Страница 96 из 114
Однажды, например, он пришел и заявил:
– Какими ослами могут быть заказчики! Один такой осел позвал меня ремонтировать письменный столик восемнадцатого века и говорит мне: "Что вы скажете? Нынешним мастерам такой мебели ни за что бы не сделать. "- Когда угодно! И вы ее не отличите от вашей." – "С такой мозаикой?" – "Точь-в-точь. И даже с коробящейся фанерой, потресканным лаком и патиной.

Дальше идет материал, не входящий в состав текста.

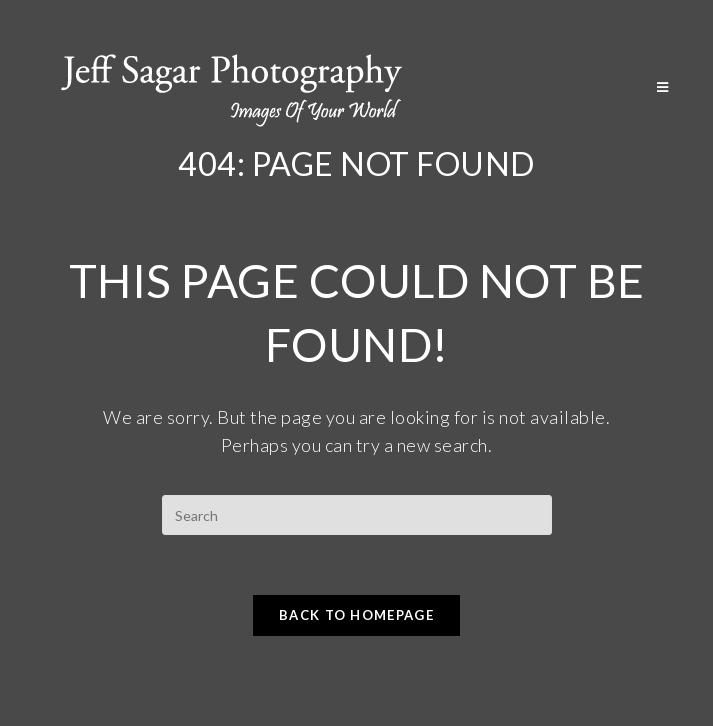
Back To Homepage (356, 615)
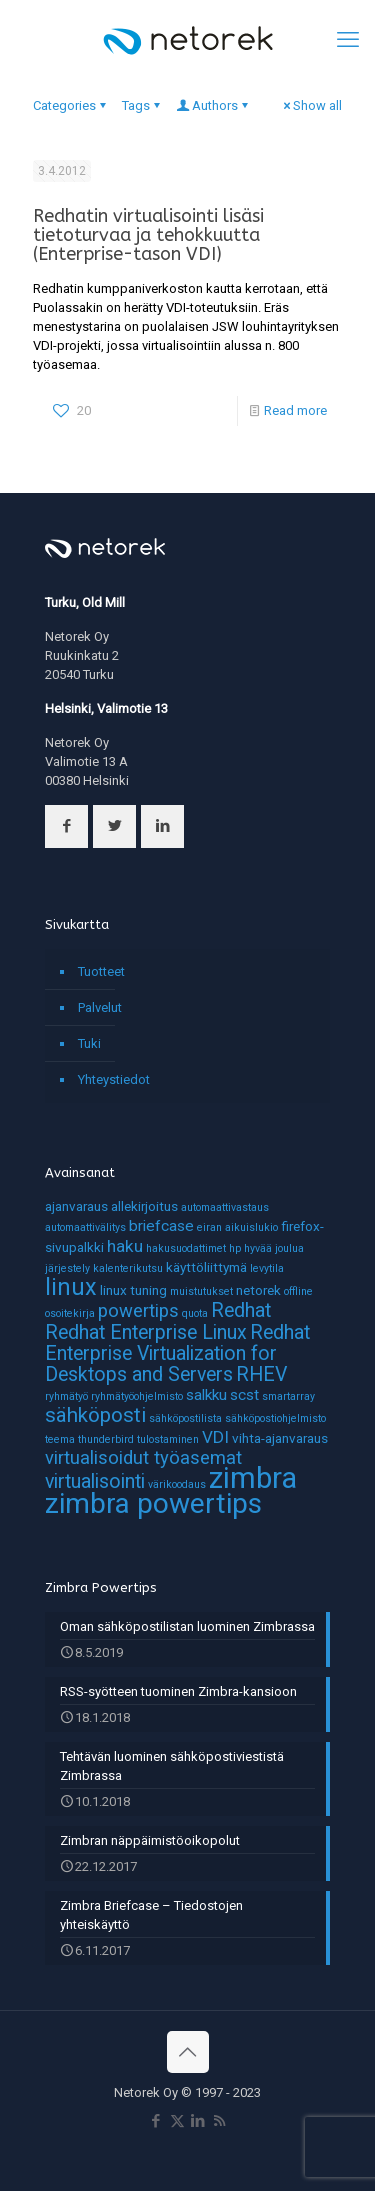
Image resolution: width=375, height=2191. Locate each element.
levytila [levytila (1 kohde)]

Иначе говоря, я сделаю один то же самое, что мой товарищ восемнадцатого века смог сделать только в компании с временем." Но другой раз он говорил:
– Скопировать кого-нибудь недостаточно, чтобы сравняться с ним.
Или же:
– В наше время иногда есть еще выдумка, но уже нет законченности.
И прибавлял:
– А выдумка должна быть такая, чтобы она не забывалась.
Перед стулом или столом "нового стиля" он пожимал плечами. Говорил:
– Можно и на это смотреть. Надо же каждой эпохе иметь свой стиль.
Но, по правде говоря, в своем ремесле он был консерватором и почти реакционером. Довольно регулярно посещая Лувр, Карнавале, Клюни, он сочетал с большой сноровкой и знанием приемов обширную эрудицию; и в спорах располагал такой смесью доводов технических и доводов исторических, что чаще всего за ним оставалось последнее слово.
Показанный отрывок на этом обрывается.